Pandas: Data Structures

There are 2 main data structures supported by pandas

  • Series

  • Dataframes

Understanding these two data structures and how to use them effectively is key to becoming proficient in Pandas and data analysis with Python.

Pandas can be installed using pip

pip install pandas

For us to get started with pandas we need to import the Pandas library with the popular alias "pd".

import pandas as pd

Pandas: Series

A Pandas Series is a one-dimensional array-like object containing a sequence of values of the same type and labelled axes which are known as the "index".

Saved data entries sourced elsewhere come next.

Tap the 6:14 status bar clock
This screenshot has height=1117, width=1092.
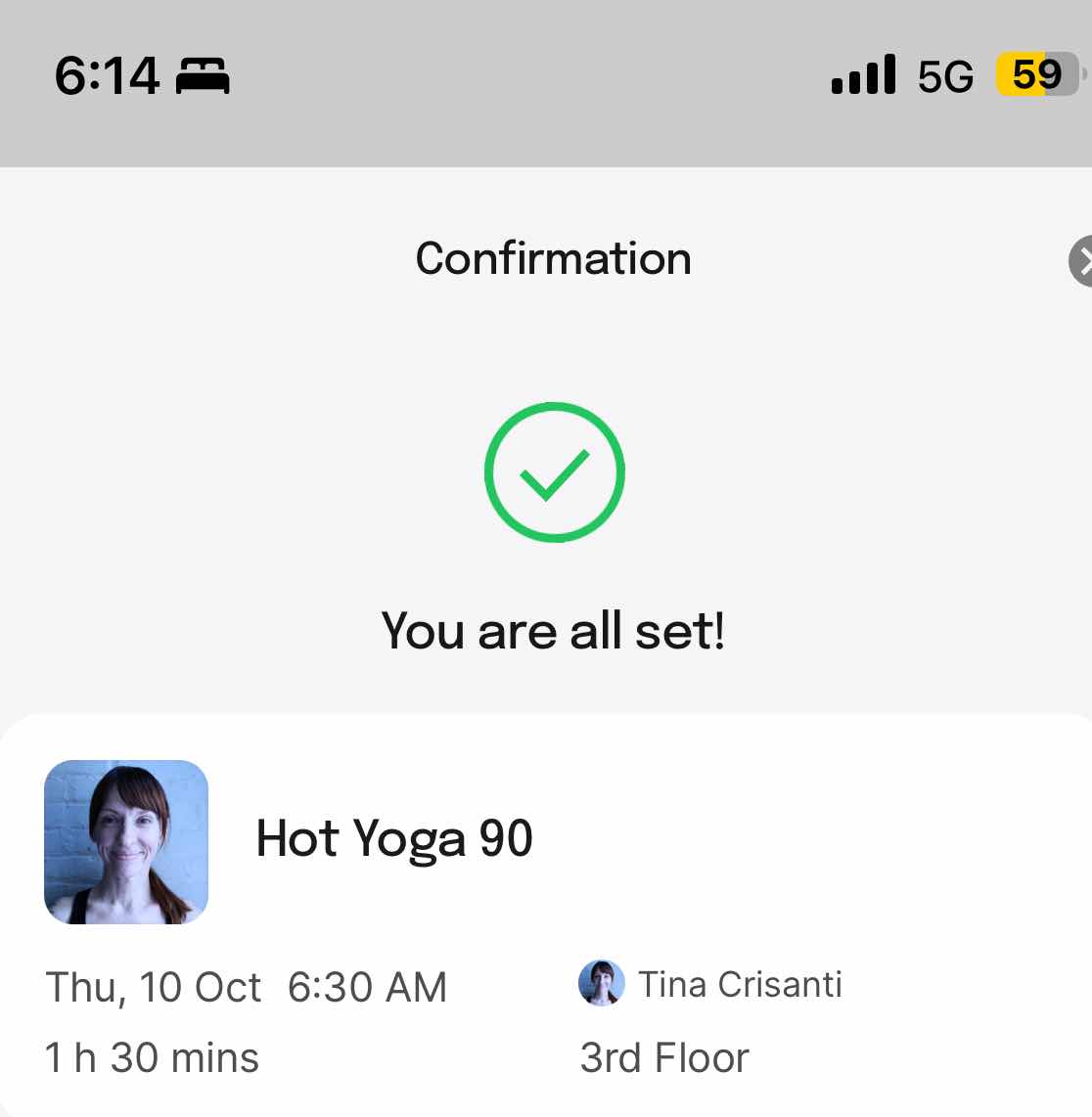(107, 75)
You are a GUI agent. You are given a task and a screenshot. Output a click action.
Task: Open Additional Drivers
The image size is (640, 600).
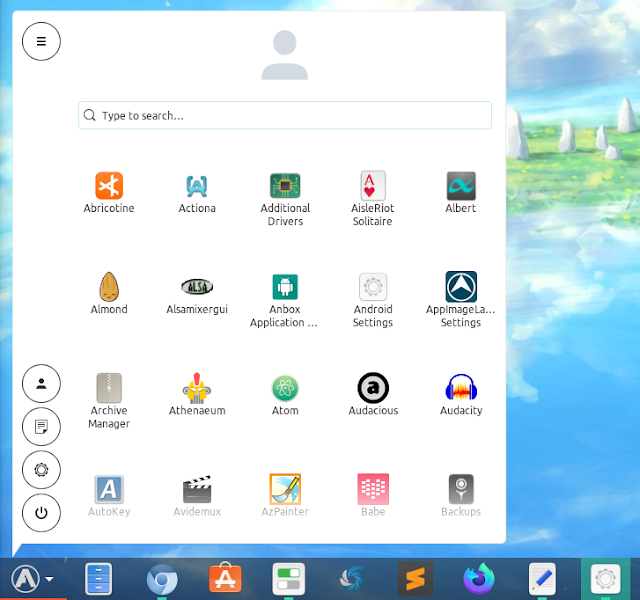285,199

A series can be seen as a single column of data, but it can also be thought of as a row of data in a table with just one column. A series can be manipulated independently, and it can also be combined with other series or columns to create a new DataFrame.

Creating a Pandas Series

Pandas Series can be created in different ways, here are some:

  1. From a List:

    You can create a pandas series by passing a python list as an argument to the Pandas Series() function.

     import pandas as pd
    
     my_list = [1, 2, 3, 4, 5]
    
     my_series = pd.Series(my_list)
    
     print(my_series)
    

    This will create a Series with the values [1, 2, 3, 4, 5]

  2. From a Dictionary:

    You can also create a Series from a Python dictionary by passing the dictionary as an argument to the Pandas Series()

     import pandas as pd
    
     my_dict = {'a': 1, 'b': 2, 'c': 3}
    
     my_series = pd.Series(my_dict)
    
     print(my_series)
    

    This will create a Series with the values { 'a': 1, 'b': 2, 'c': 3 }.

  3. From a NumPy Array:

    You can create a Series from a NumPy array by passing the array as an argument to the Pandas Series() function. For example:

     import pandas as pd
     import numpy as np
    
     my_array = np.array([1, 2, 3, 4, 5])
    
     my_series = pd.Series(my_array)
    
     print(my_series)
    

    This will create a Series with the values [1, 2, 3, 4, 5].

  4. With Explicit Index:

    You can also specify the index labels explicitly while creating a Series. The length of the index must be matched to the data, in the previous examples index labels were not passed, when not passed the default index values are from 0 to len(data) - 1 .

     import pandas as pd
    
     my_list = [1, 2, 3, 4, 5]
    
     my_index = ['a', 'b', 'c', 'd', 'e']
    
     my_series = pd.Series(my_list, index=my_index)
    
     print(my_series)
    

    This will create a Series with the values [1, 2, 3, 4, 5] and index labels ['a', 'b', 'c', 'd', 'e'].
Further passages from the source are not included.